Personal information
- Born: 27 July 2002 (age 23) Bokakhat, Assam, India
- Batting: Right-handed
- Role: Wicket-keeper-batter

International information
- National side: India (2024–present);
- Only ODI (cap 157): 26 October 2025 v Bangladesh
- ODI shirt no.: 55
- T20I debut (cap 83): 7 July 2024 v South Africa
- Last T20I: 28 July 2024 v Sri Lanka
- T20I shirt no.: 55

Domestic team information
- 2015/16–present: Assam
- 2024: UP Warriorz

Career statistics
| Competition | WODI | WT20I |
| Matches | 1 | 7 |
| Runs scored | – | 37 |
| Batting average | – | 9.25 |
| 100s/50s | –/– | 0/2 |
| Top score | – | 24 |
| Catches/stumpings | –/– | 3/1 |

Medal record
Women's cricket
Representing India
ICC Cricket World Cup
| Winner | 2025 India |  |
Asian Games
| Gold medal – first place | 2022 Hangzhou |  |
ACC Asia Cup
| Runner-up | 2024 Sri Lanka |  |
- Source: ESPNcricinfo, 26 October 2025

= Uma Chetry =

Indian cricketer (born 2002)

Uma Chetry (born 27 July 2002) is an Indian international cricketer from Assam. She plays for the women's national cricket team as a wicket-keeper-batter. Chetry was part of the Indian national squads that won the 2025 Women's Cricket World Cup and the gold medal in the 2022 Asian Games. She represents Assam in domestic cricket and plays for UP Warriorz in the Women's Premier League.

== Early life ==
Chetry hails from Kandulimari village in Bokakhat division of Golaghat district, Assam. Her mother encouraged her to play cricket when she saw Chetry playing on the roads along with her brother Bijoy and other boys. She is the only girl among her five siblings. She attended Bokakhat Hindi High School.

== Career ==
In June 2023, Chetry played for India A at the 2023 ACC Women's T20 Emerging Teams Asia Cup.

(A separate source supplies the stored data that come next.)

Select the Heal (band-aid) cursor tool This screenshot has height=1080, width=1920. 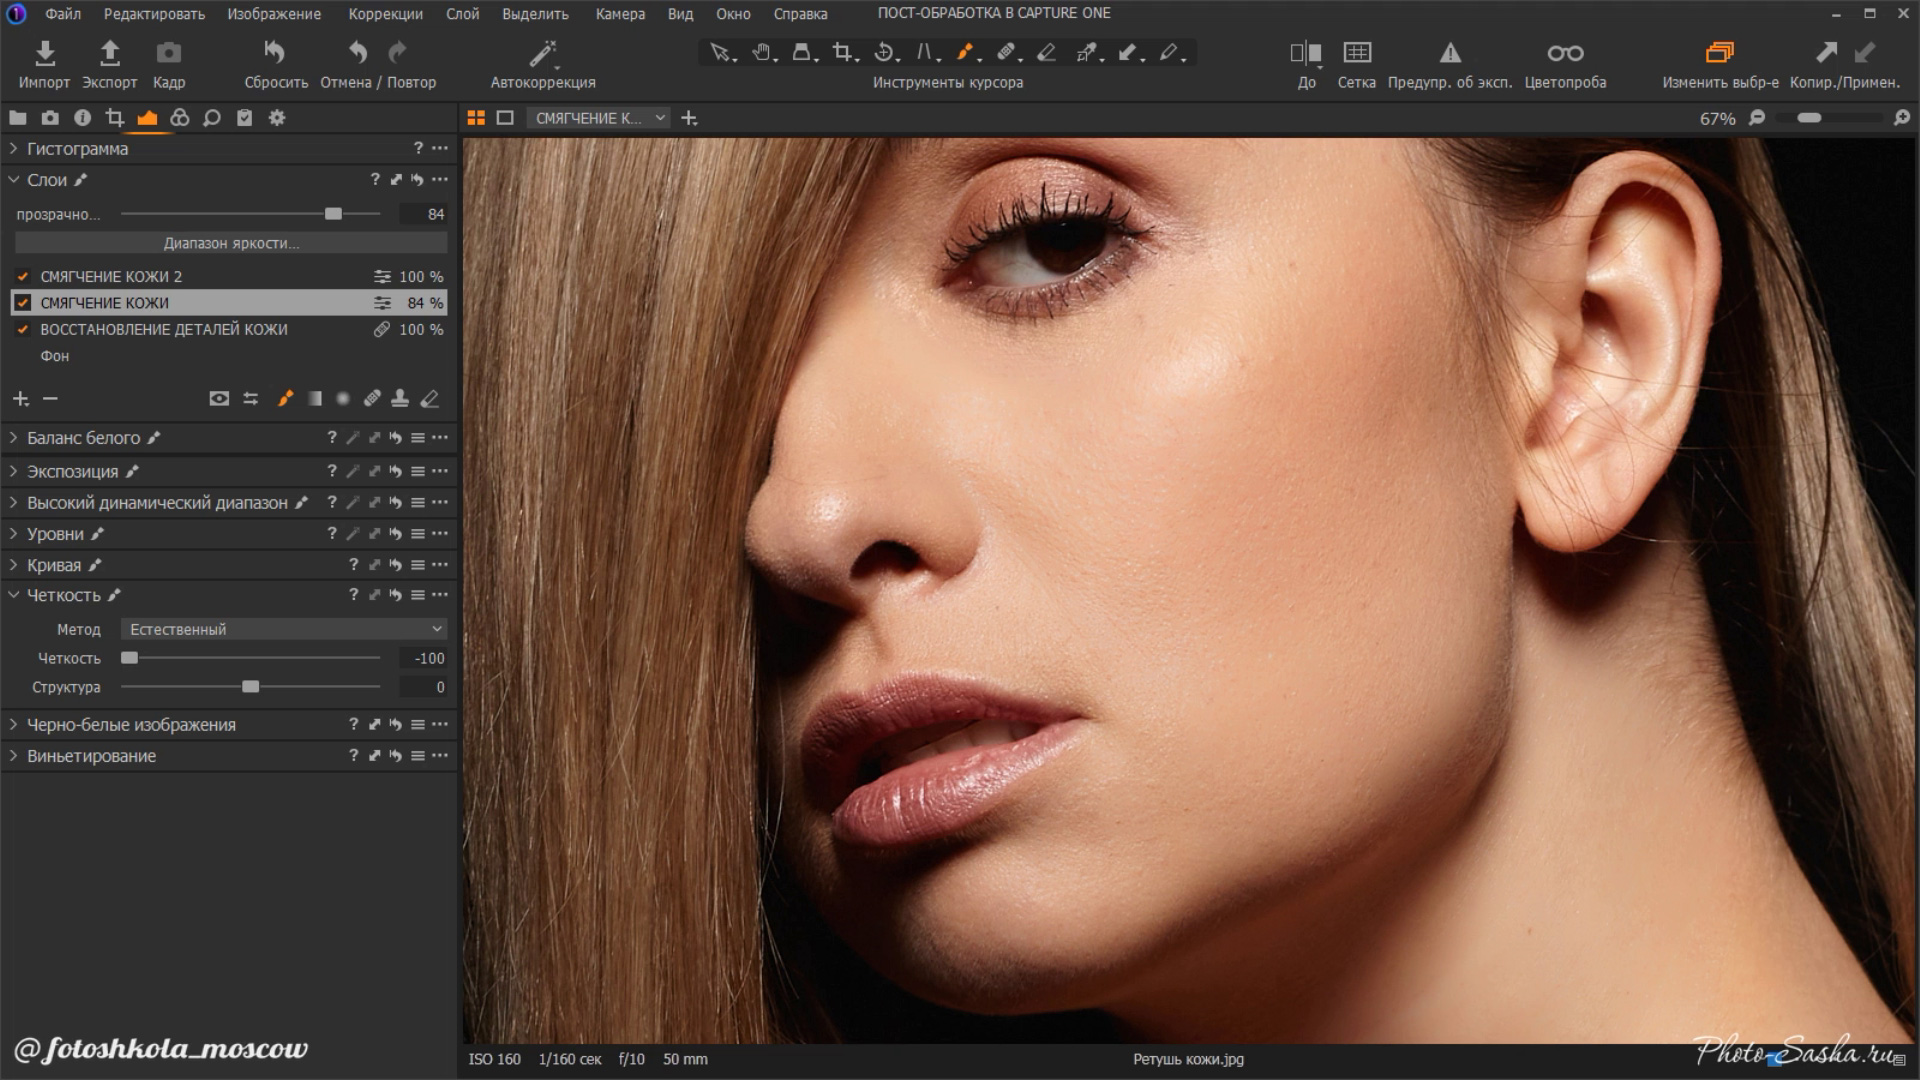[x=1007, y=52]
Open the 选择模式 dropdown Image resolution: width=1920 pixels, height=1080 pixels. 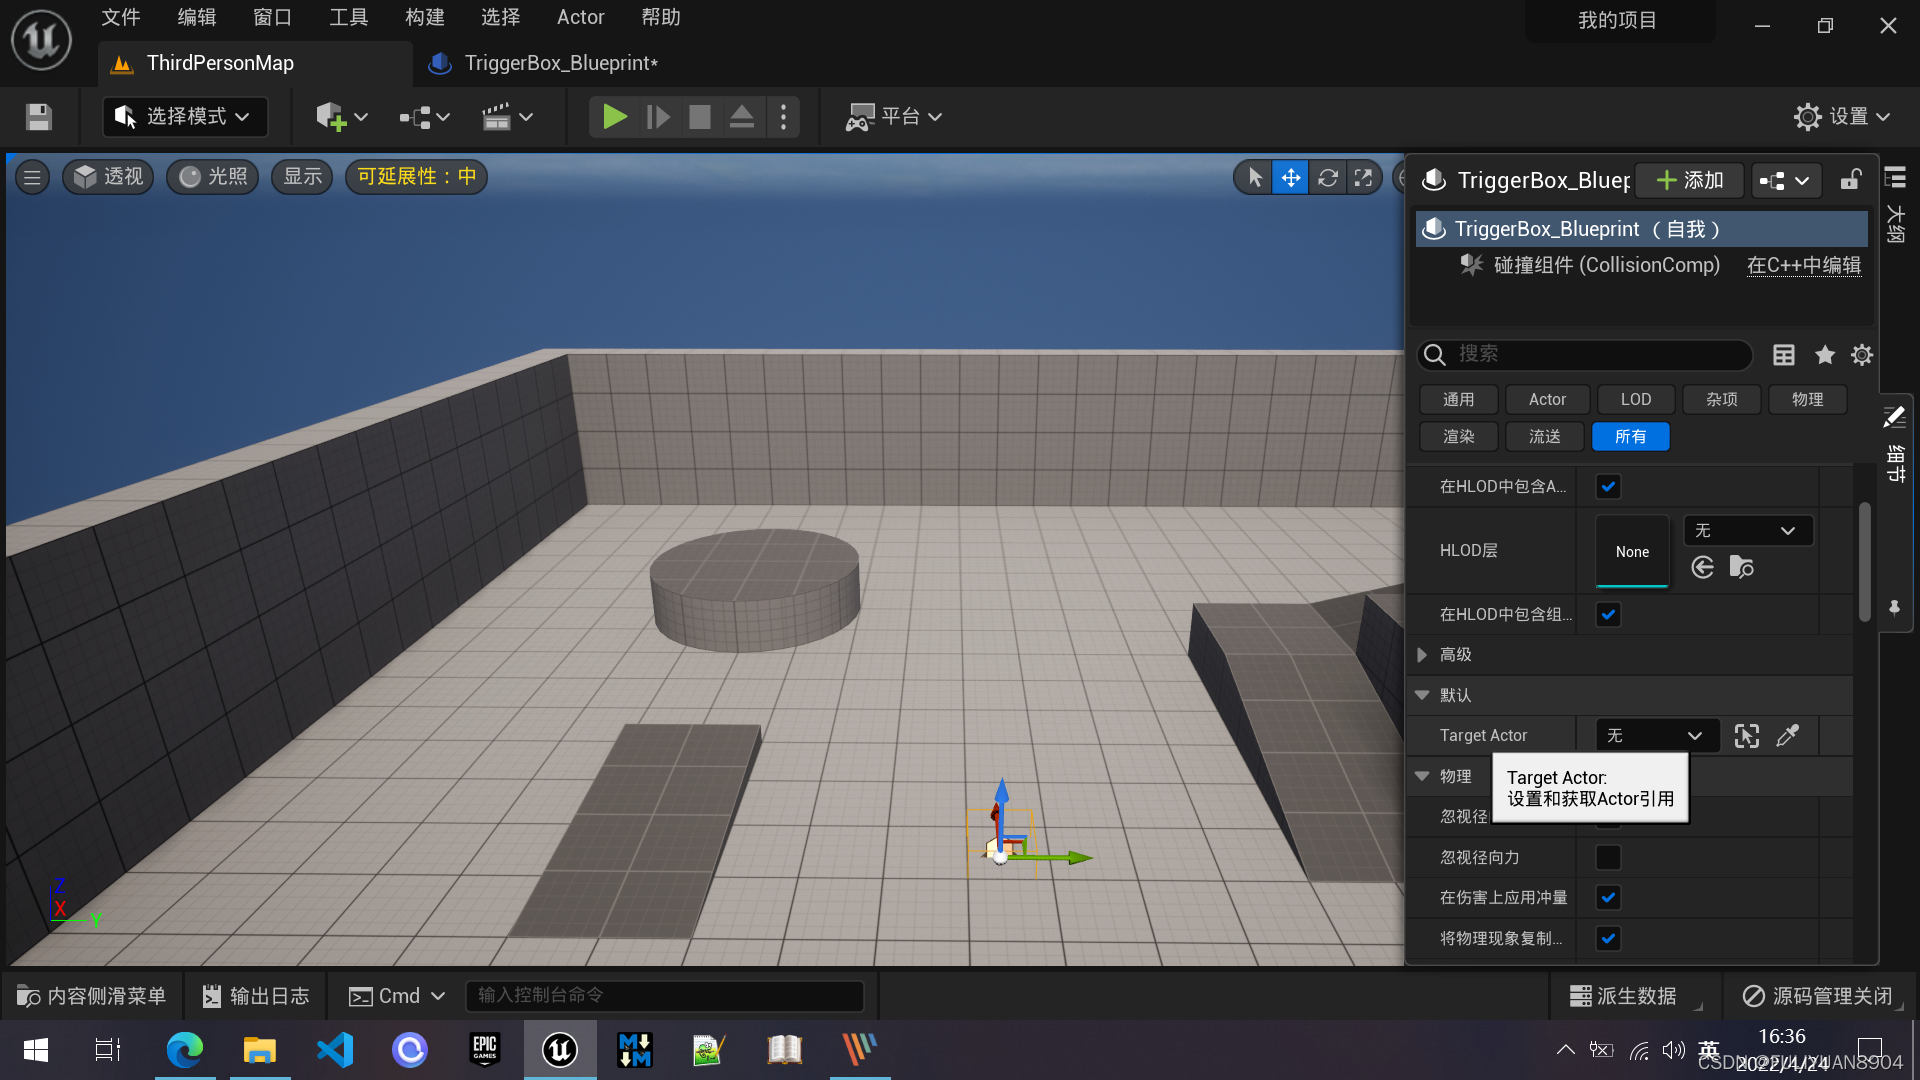coord(184,117)
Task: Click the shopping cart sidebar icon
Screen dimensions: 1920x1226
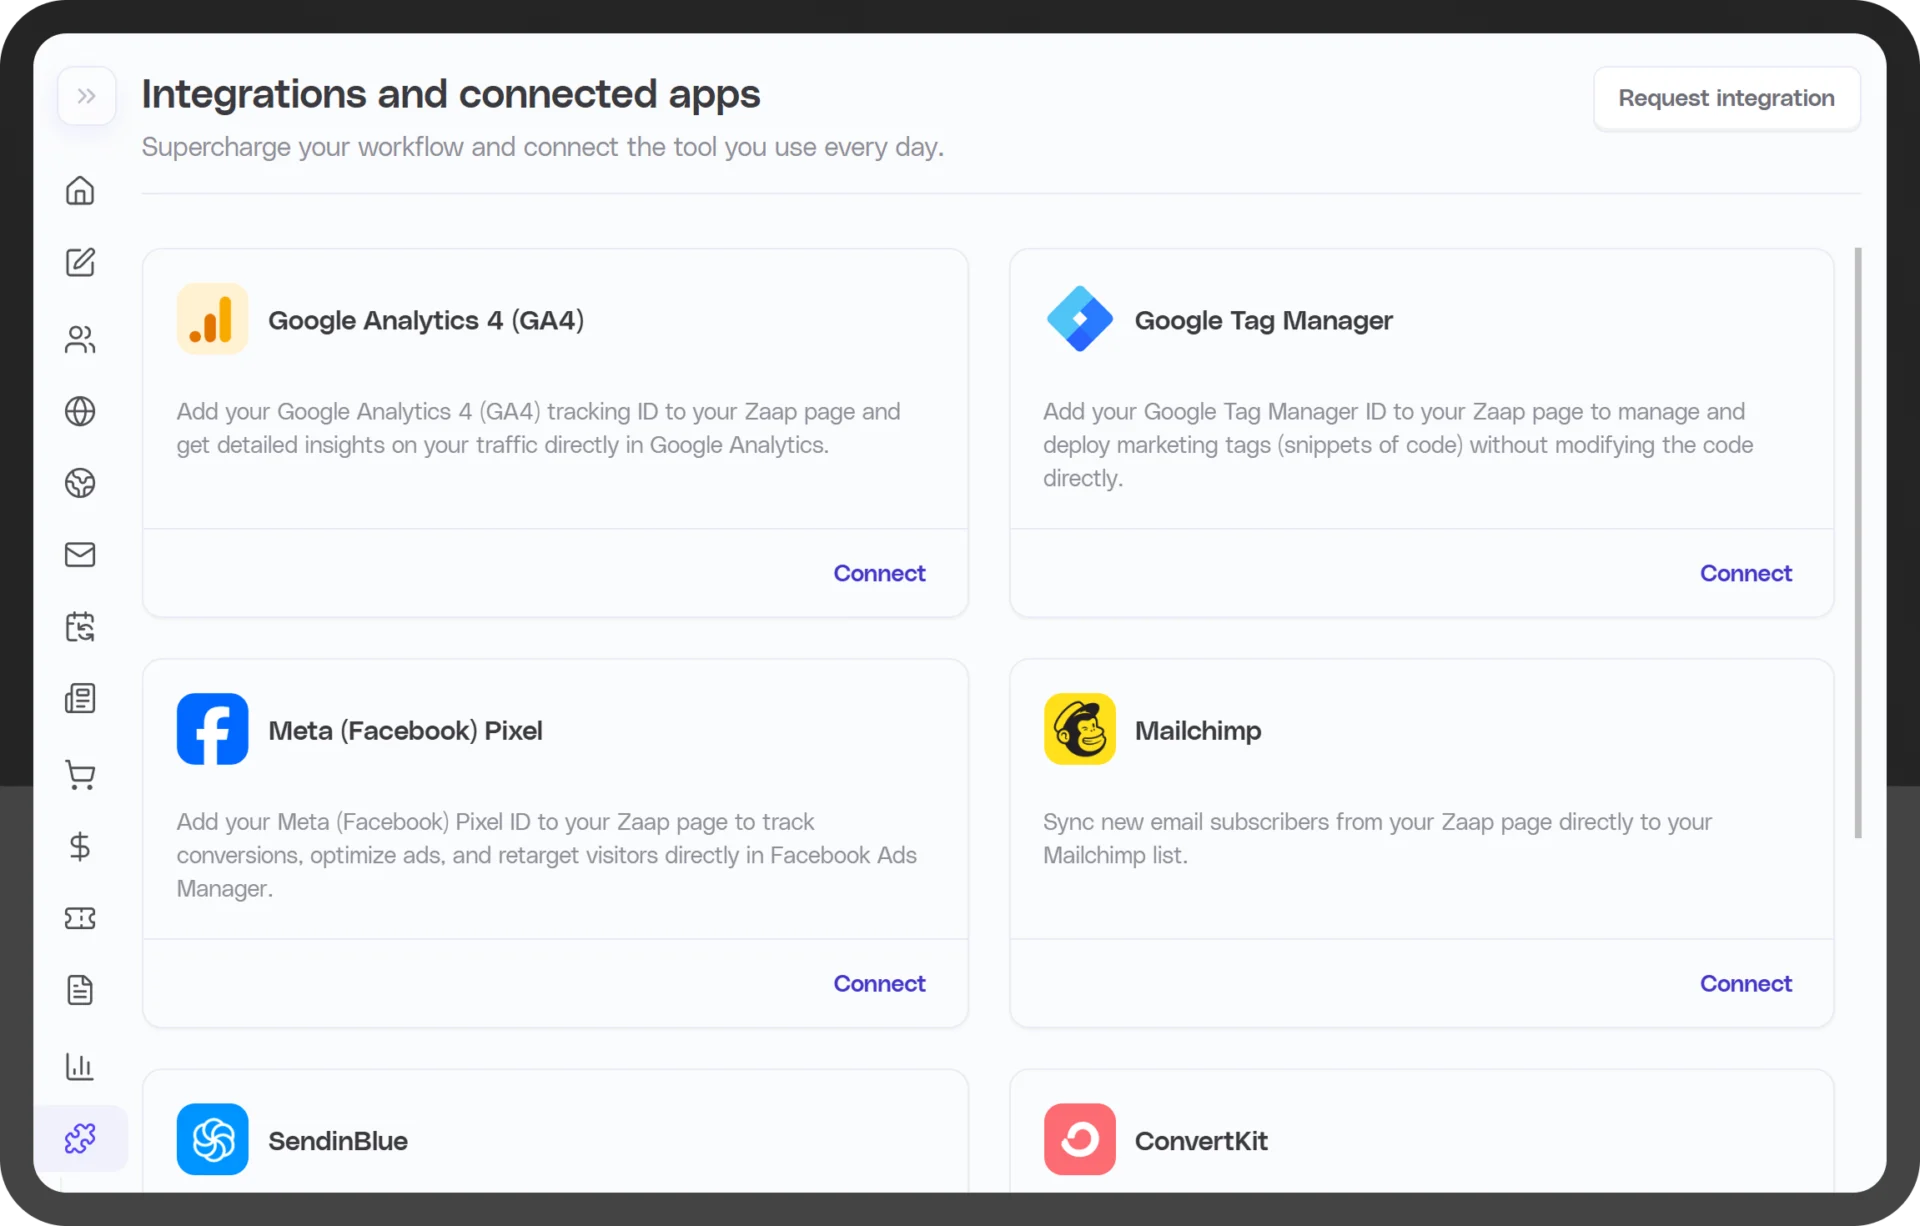Action: point(80,775)
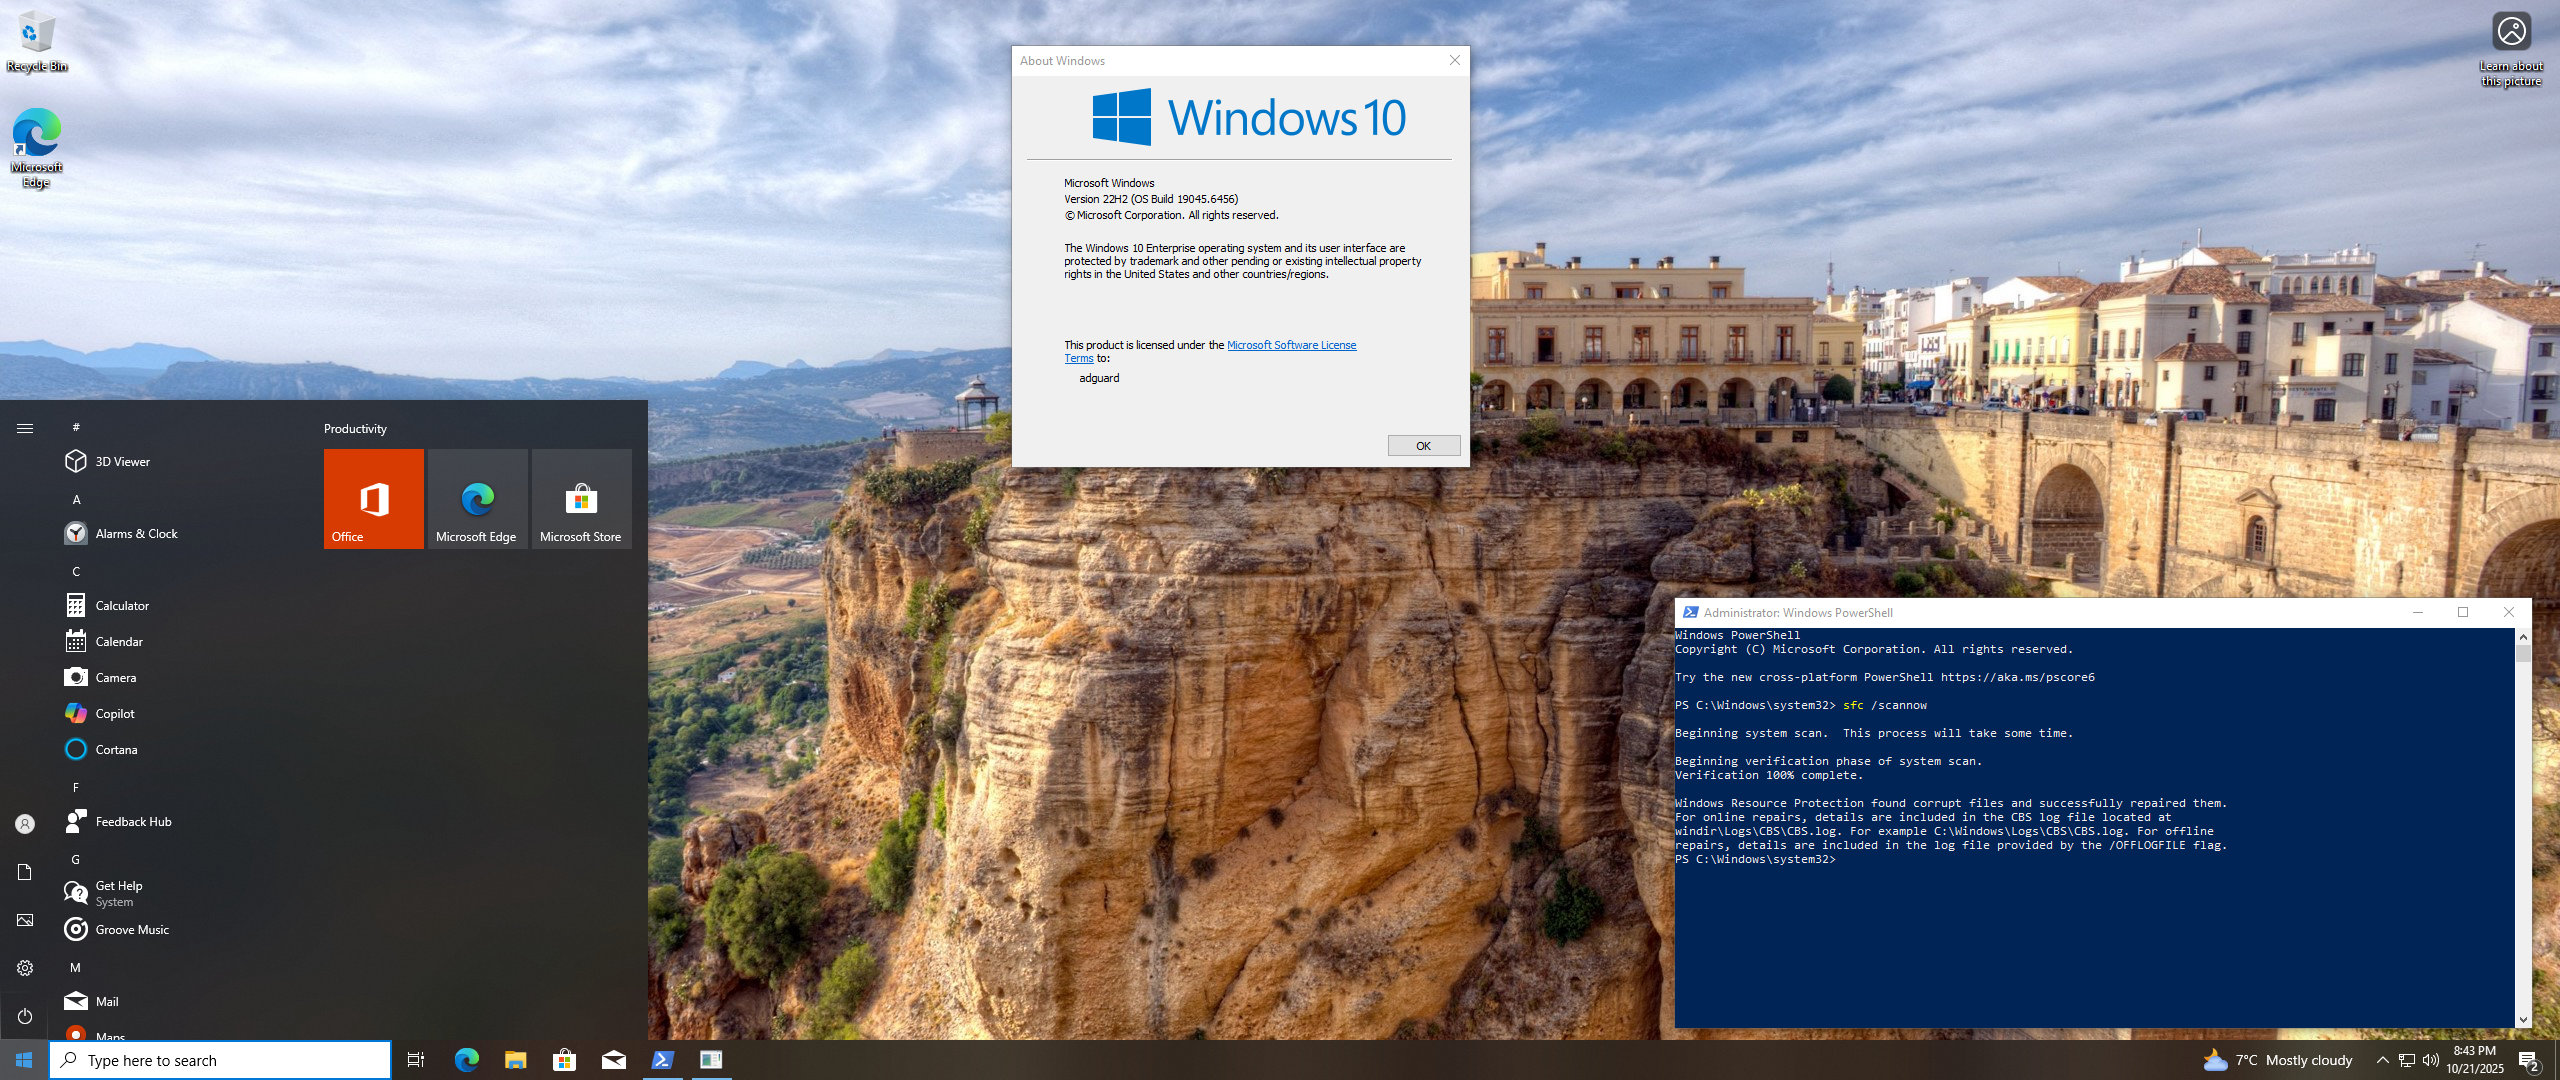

In July 2023, Chetry was named in her first India squad, for the WT20I side's series against Bangladesh. In September 2023, she was in India's squad for the Asian Games.

In May 2024, she was named in WODI, WT20I and Test squads for the series against South Africa, making her international debut in a T20I on 7 July 2024.

Chetry was named in the India squad for their home WODI series against New Zealand in October 2024.

Uma Chetry was named in the Indian squad for the WODI series against Australia and the 2025 Women's Cricket World Cup after Yastika Bhatia sustained an injury. Chetry made her WODI debut against Bangladesh in the World Cup.